- [EXERCISE OBJECTIVE] Exactly as they appear, retype the lines from the one containing "Click the FAQ speech bubble icon" through the final line of the data below. Leave pictures out.

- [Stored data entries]
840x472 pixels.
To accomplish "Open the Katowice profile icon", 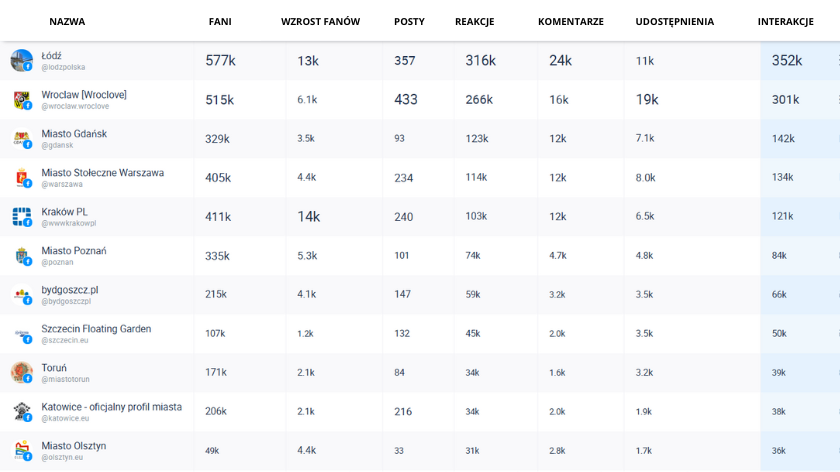I will 21,411.
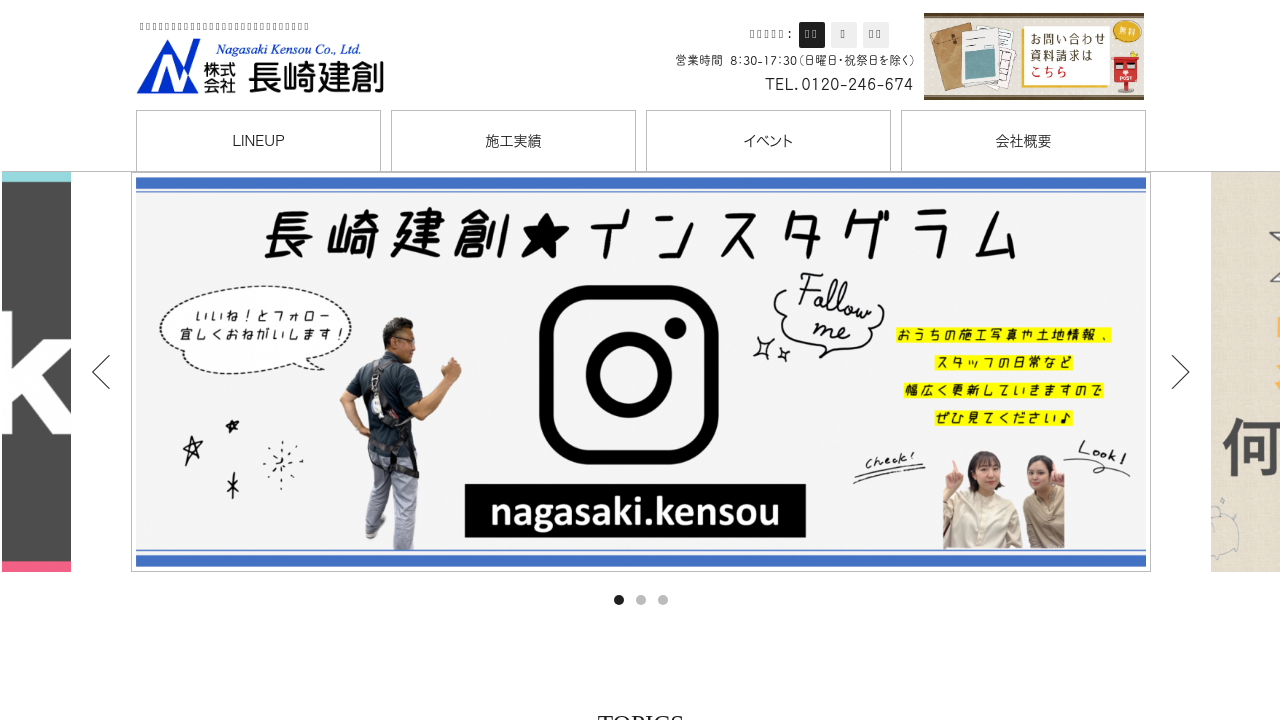Select the dark first font size button

[x=812, y=35]
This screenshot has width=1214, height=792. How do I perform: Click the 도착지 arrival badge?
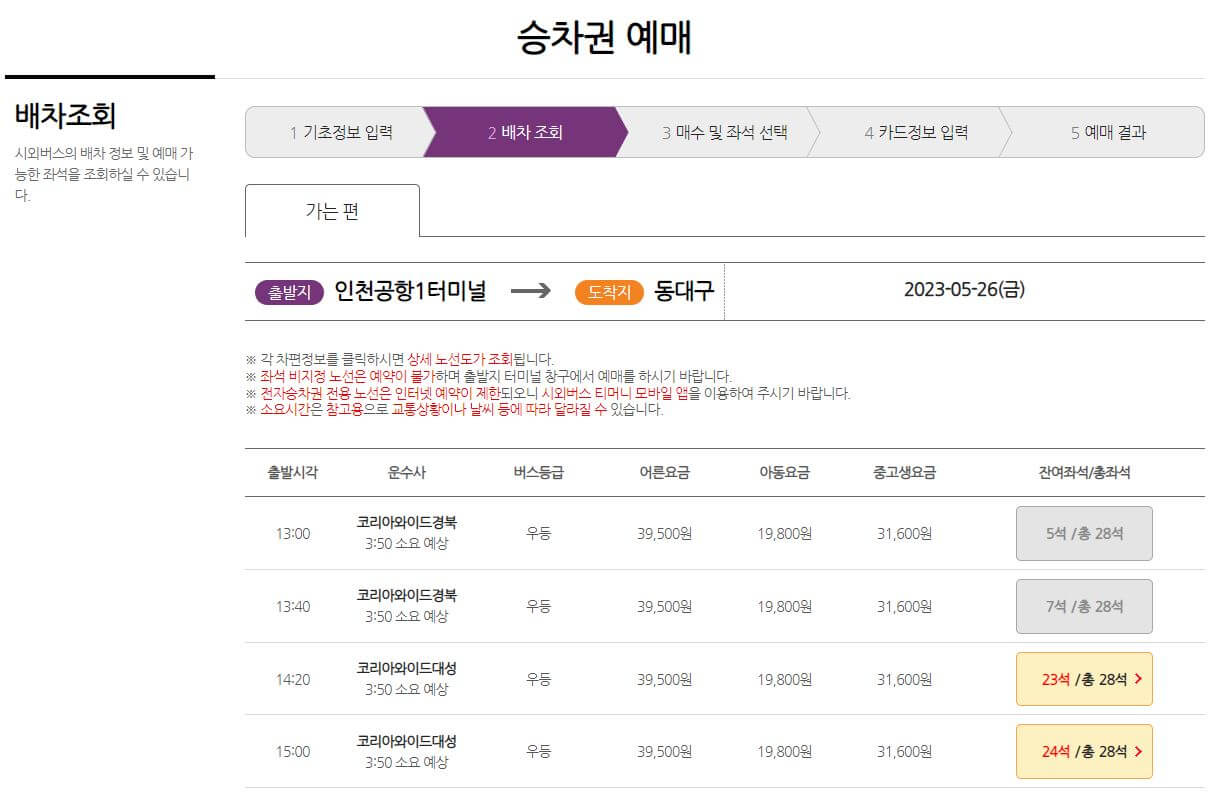610,291
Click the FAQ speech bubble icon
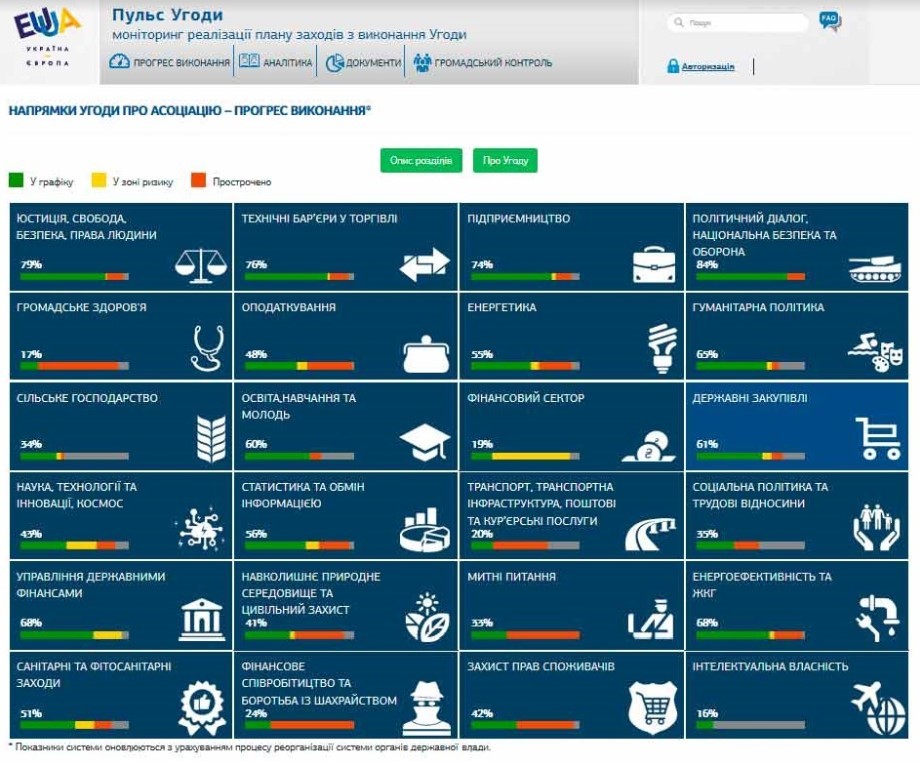The width and height of the screenshot is (920, 762). [829, 20]
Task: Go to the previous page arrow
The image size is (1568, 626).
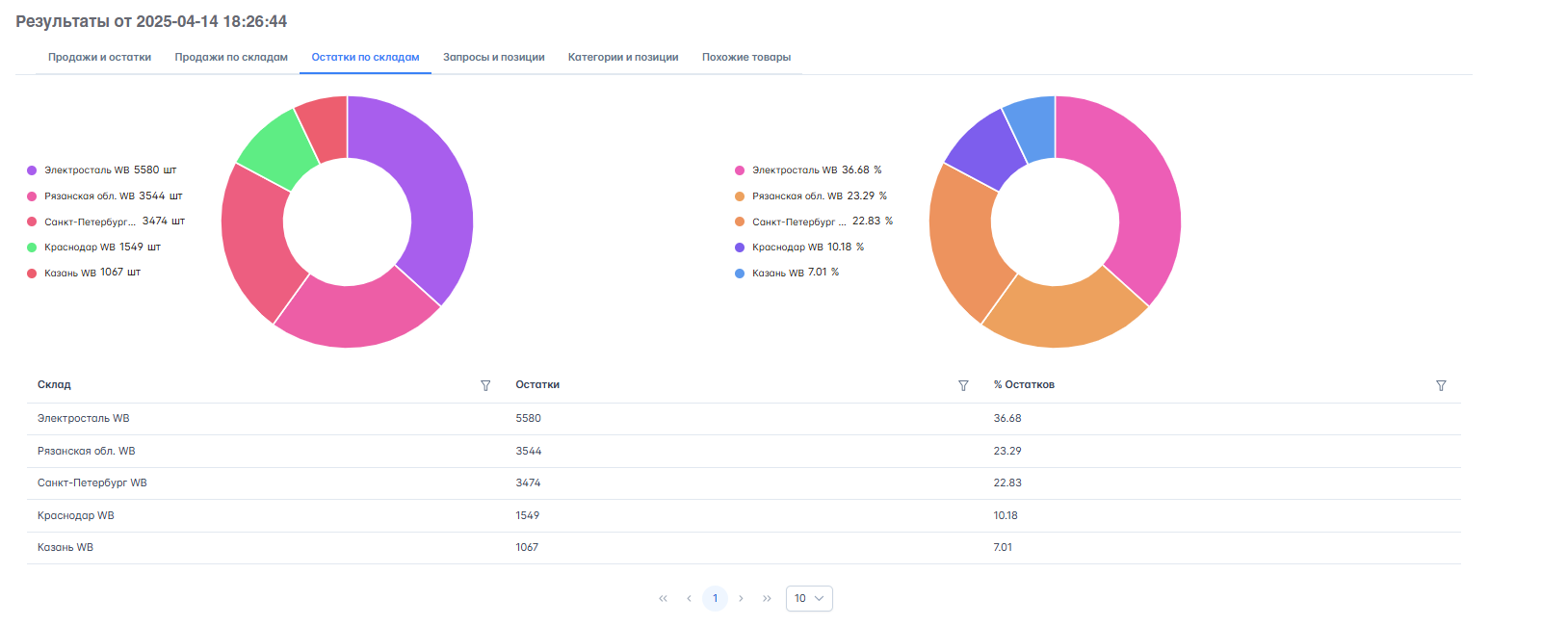Action: (x=689, y=598)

- [SOLVED EXERCISE]
Click the FAQ speech bubble icon
The width and height of the screenshot is (920, 762). [829, 20]
Task: Go to the previous page arrow
The image size is (1568, 626).
Action: (x=689, y=598)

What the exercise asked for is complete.